The second point speaks to my creative nature. Adolf Loos, an architect and theorist at the turn of the twentieth century, saw in photography and replication the death of art. Art has an aura, which is dependent upon its setting and original purpose. Take a piece and move it, replicate a three dimensional experience in two dimensions and it can never be the same, the aura is lost.

So much of art and style is applied, with limited knowledge of the original meaning and purpose behind forms and ornament. There is a desire for the glories of the past, but the heart is gone, it is nothing more than image, it become hollow. One has only to look at the various architectural revivals to find endless examples of the barren and vain quality of these imitations. There have been efforts to relearn the process, philosophy and function of the components, but often these efforts have been overshadowed by the over-arching ‘style craze.’

The important thing to realize, though, is that works of the past may never be recreated. They had their time and place. The reproduction is either a cheap copy, which has lost its heart, or, having built upon a true knowledge of the inspiring forces in the original, is not a reproduction at all but a new creation with new meaning, memorializing the past, yet not being the past.

Tolkien expresses this theme beautifully in the Tale.
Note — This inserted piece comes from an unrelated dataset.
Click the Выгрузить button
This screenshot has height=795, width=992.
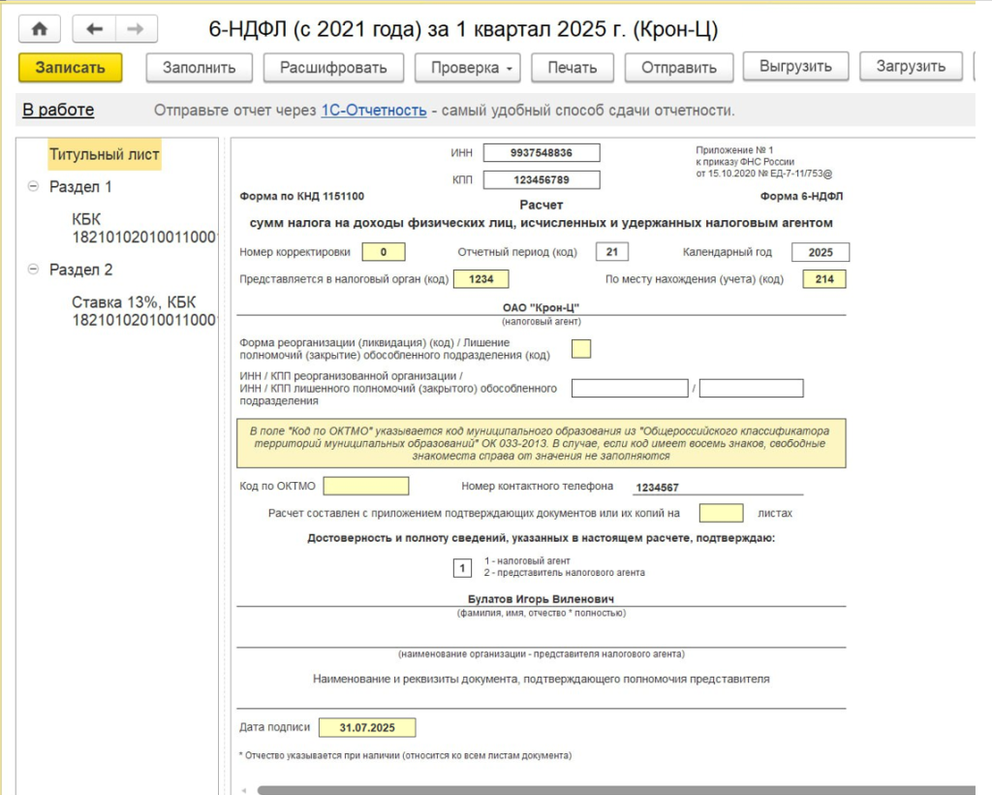tap(795, 67)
The efforts of the Valar and Maiar to revive the Trees fail, and even when they finally yield fruit, the result is nothing like the expected or the Trees before.

“…to such vast heights did the Sunship climb, and climbing blazed ever hotter and brighter, that ere long its glory was wider than ever the Gods conceived of when that vessel was still harboured in their midst.” (TBoLT, part I, 211)
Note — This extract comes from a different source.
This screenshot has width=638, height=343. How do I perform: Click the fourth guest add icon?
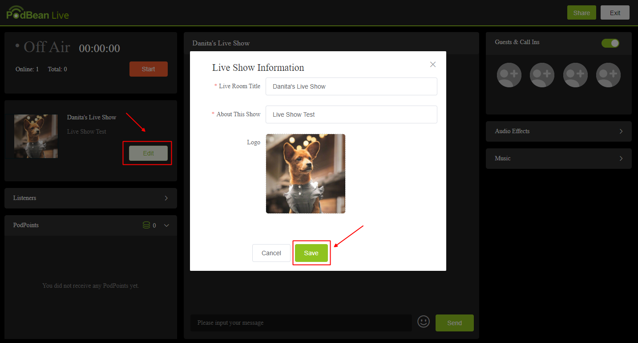pyautogui.click(x=608, y=75)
They set out with pure intention to bring light back into the world and, this time, share it with the wider world. The result was beyond their imagining. Greatness comes not out of comfort and complacency, the known, the tried and true, but venturing into the unknown. Yet the new can be very uncomfortable, even jarring. The Valar and maiar soon grumble, some even calling for the return of the Sunship and the end of this grand new scheme, for

“…in their hearts [they know]  that they had done a greater thing than they at first knew, and never again would Valinor see such ages as had passed…” (TBoLT, part I, 212)

It almost becomes a ‘Leaf by Niggle’ moment. The Valar have created something new, striving to recreate the lights of the past. They spend so much time concerned with the ‘tree and leaf’ that they are unable to see the ‘vast country’ they’ve envisioned beyond.

In this moment, as in ‘Leaf by Niggle’, is crystalized that moment when the creator looks on the created and realizes it doesn’t quite match their original vision. In art, you learn about hand-eye coordination. This does not just apply to actual sight, but the sight of imagination as well. Sometimes it’s near impossible to mesh the physical with the imagined. The initial impulse (at least for me, and apparently both the Valar and Niggle…and by extension Tolkien) is to reject the creation as an imperfect reflection. But that is because we are looking at it the wrong way. We have forgotten that we are not creators, but sub-creators, working in the shadow of the ultimate Creator, God. Something of God’s Truth enters into our subcreation bringing it to a life of its own. The sun and moon, as described in the Tale, perfectly express this concept.


2 thoughts on “Complacency and Sub-Creation

  1. This is a wonderful post and I am glad it was inspired by a GHG meeting. Have you read any of Erich Heller’s criticism? I don’t think it is much read now but I think he understood how, for the artist, subcreation involves the pain of imperfect realization. It is a necessary pain, though, caused by our own human nature, a consummation devoutly to be wished.

    • I have not, but based on your description it sounds like something I’d greatly enjoy…I will have to make time to read his work! Thanks for the suggestion!